On 14 June 2002 BBC News referred to South African reports that King faced eleven counts of tax related offences when he appeared at the Regional Court in Randburg, near Johannesburg. It was alleged that he owed the tax authorities over 900 million rand: approximately £60m but King strenuously denied this and successfully fought the tax authorities in court in what became SA's longest running tax dispute . King's tax problems began after one of his trust owned property companies bought an Irma Stern painting at an auction for R1.7 million in 2000. This attracted the attention of Charles Chipps, special investigator at the South African Revenue Service, SARS, who investigated King's personal tax returns to do a lifestyle audit. Chipps established that King's declared taxable income was insufficient to support his lifestyle but as King stated in subsequent legal proceedings, Chipps was looking at his personal tax returns and not those of the company that purchased the art work. The company that purchased the art work was up to date with its tax affairs. A massive tax dispute arose around what were King's personal tax obligations versus the tax obligations of his family trust companies.
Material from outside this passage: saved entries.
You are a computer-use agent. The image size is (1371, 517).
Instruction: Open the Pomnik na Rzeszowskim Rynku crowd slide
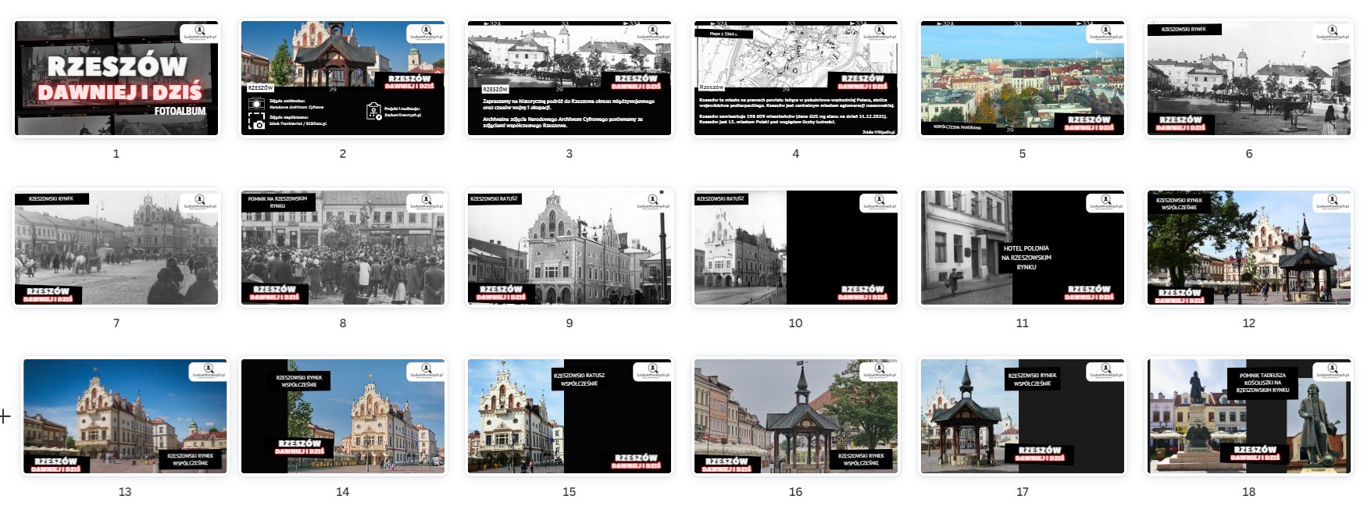point(342,247)
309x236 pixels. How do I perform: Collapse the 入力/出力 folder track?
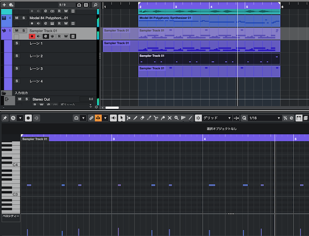click(x=4, y=93)
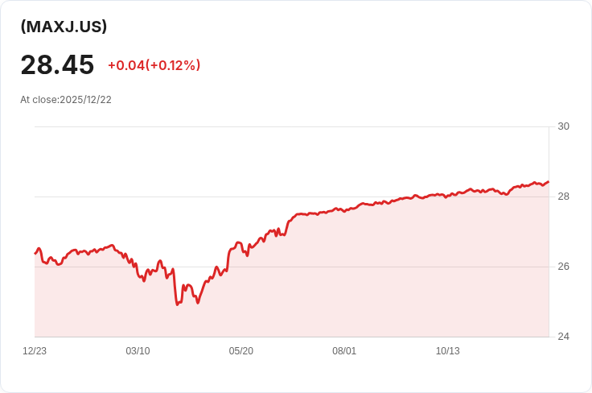Click the price line above the 08/01 label
This screenshot has height=393, width=592.
pos(344,211)
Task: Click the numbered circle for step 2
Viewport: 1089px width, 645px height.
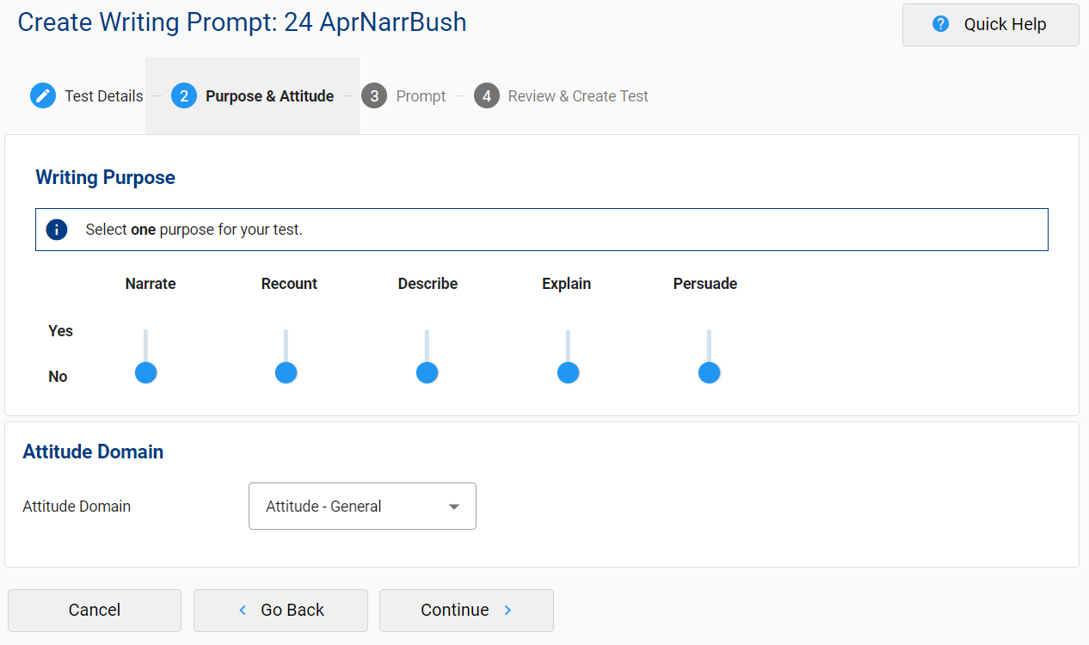Action: click(183, 95)
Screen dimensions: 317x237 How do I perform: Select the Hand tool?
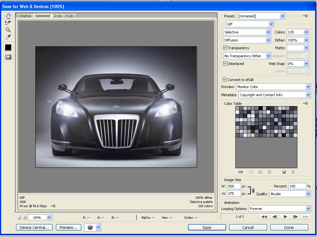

After a decade of legal process, including an initially agreed, but subsequently vetoed, settlement, King and his family trust structures eventually reached a joint settlement with the tax authority which incorporated an agreement by King to plead guilty to routine statutory charges and agreeing to pay a fine for these statutory offences. King subsequently explained that he agreed to plead to the lesser statutory offences as they were not serious enough to restrict him from serving as a director of companies or in securing visa for international travel to the USA King was represented by Barry Roux, the lawyer who would later become well known for his defence of Oscar Pistorius.

===Shareholding in Rangers Football Club ===
King joined the board of directors of Rangers Football Club as a non-executive director on 30 March 2000. He then invested £20 million of his personal wealth into Murray Sports Ltd. The football club entered administration on 14 February 2012. On 22 February 2012 King had a meeting with the club's administrators along with manager Ally McCoist.

On 7 June 2012 King called for the rejection of the proposed Company Voluntary Arrangement (CVA) to bring Rangers out of administration. The proposal was subsequently turned down by the club's largest creditor, HM Revenue and Customs, and Rangers FC entered Liquidation.

Despite the loss of his £20 million investment because of the club's financial collapse, King had indicated a willingness to invest in Rangers again. On 2 January 2015, King acquired almost 15% of shares in Rangers International Football Club, the owner of Rangers FC, from two separate shareholders. This came just two days after a trio of Scottish businessmen, known as the Three Bears, bought a large percentage of shares from the Laxey Partners. Both King and the Three Bears announced that they would work together to try and steer the club out of financial trouble. King's purchase made him the largest sole shareholder of the club.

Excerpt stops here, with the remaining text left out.